| Task brief |
Each line below that includes the word "Expand" is to be reported.

| Saved data entries |
______________________________
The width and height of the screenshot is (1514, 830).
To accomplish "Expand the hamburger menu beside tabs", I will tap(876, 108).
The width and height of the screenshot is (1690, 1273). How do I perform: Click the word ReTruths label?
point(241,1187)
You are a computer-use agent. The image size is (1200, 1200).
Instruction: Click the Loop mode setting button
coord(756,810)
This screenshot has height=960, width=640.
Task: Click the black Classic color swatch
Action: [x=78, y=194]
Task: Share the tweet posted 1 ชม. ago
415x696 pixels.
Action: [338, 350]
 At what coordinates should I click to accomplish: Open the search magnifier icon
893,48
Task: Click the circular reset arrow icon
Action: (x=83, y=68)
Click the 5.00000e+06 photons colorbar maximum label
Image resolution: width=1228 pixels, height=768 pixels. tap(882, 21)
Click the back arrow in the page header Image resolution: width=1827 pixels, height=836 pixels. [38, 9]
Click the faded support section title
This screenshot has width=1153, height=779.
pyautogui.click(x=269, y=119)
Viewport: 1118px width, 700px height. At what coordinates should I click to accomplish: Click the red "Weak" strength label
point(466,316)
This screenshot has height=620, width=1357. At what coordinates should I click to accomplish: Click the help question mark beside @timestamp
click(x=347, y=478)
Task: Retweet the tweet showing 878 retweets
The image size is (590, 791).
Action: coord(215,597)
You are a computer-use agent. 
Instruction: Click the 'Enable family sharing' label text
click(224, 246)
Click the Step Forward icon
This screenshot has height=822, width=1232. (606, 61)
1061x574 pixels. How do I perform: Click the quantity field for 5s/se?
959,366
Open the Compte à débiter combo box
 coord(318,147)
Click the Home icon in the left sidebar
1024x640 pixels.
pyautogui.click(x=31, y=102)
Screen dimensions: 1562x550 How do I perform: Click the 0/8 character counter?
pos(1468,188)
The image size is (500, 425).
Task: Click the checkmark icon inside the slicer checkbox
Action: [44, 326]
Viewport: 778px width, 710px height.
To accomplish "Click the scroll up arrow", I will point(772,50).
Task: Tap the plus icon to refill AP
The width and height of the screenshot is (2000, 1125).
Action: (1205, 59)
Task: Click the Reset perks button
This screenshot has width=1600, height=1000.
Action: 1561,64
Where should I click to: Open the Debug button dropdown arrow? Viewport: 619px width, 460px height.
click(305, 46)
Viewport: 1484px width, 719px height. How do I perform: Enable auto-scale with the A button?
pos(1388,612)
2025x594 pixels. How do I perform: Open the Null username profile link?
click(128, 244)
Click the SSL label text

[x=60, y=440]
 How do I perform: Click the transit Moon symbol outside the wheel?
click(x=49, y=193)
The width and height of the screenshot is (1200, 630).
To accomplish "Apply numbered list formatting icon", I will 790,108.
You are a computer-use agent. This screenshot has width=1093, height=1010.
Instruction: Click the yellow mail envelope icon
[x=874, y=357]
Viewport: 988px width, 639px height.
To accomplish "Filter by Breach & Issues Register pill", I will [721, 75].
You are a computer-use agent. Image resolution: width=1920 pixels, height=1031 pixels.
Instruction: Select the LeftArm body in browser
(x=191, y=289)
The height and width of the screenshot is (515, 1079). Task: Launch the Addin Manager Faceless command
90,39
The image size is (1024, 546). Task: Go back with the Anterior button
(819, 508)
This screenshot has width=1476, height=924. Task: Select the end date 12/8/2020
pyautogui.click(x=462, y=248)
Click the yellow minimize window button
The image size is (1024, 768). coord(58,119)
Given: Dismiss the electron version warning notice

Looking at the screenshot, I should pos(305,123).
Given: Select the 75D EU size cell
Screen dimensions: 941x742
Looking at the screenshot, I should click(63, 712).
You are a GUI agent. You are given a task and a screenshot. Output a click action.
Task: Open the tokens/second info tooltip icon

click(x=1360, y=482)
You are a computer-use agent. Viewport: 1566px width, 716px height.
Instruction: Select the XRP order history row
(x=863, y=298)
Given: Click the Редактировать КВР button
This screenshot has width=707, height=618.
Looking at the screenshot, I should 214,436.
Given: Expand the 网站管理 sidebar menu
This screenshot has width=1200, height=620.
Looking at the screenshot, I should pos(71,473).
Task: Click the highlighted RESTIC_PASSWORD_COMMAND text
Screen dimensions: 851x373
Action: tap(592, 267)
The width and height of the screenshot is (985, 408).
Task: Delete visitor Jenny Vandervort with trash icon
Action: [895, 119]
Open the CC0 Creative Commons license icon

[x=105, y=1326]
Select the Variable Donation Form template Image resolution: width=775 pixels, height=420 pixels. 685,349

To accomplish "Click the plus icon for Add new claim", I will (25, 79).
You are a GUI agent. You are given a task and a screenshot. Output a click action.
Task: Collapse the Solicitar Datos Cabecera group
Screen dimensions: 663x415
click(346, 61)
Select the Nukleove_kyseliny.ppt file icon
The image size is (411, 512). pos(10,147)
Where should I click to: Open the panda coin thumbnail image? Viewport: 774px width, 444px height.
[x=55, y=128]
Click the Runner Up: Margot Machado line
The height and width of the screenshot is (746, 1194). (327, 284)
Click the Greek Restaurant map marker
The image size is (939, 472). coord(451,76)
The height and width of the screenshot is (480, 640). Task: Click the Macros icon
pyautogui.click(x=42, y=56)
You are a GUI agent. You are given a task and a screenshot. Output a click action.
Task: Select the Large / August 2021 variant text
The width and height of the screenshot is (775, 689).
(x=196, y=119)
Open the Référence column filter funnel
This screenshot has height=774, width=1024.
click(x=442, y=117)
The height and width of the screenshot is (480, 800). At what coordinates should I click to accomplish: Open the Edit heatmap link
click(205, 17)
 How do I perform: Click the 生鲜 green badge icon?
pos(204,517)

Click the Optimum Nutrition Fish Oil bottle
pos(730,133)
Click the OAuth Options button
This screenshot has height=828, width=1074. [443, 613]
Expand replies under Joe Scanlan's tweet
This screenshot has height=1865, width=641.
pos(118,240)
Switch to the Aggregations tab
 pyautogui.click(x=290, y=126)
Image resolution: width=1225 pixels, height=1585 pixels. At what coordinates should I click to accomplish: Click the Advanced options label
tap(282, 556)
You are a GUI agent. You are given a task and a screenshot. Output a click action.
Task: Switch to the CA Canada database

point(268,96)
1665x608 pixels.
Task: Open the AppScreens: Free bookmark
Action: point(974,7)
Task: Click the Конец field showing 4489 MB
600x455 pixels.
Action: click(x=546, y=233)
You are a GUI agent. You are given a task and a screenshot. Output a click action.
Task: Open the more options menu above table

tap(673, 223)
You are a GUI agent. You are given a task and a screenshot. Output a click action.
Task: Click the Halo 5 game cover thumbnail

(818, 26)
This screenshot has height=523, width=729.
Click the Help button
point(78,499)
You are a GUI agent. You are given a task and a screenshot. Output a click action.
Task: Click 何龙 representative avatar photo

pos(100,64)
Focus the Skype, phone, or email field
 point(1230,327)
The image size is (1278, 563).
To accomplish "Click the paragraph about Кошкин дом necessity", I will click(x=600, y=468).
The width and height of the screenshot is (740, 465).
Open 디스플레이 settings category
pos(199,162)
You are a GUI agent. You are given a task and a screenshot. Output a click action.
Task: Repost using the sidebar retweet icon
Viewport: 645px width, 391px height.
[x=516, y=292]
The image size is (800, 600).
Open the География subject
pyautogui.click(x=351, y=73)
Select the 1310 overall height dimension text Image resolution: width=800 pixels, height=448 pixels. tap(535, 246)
______________________________
| Final answer |
To accomplish "Expand the hamburger menu beside tabs", I will tap(876, 108).
Given: Expand the 网站管理 sidebar menu
Expand replies under Joe Scanlan's tweet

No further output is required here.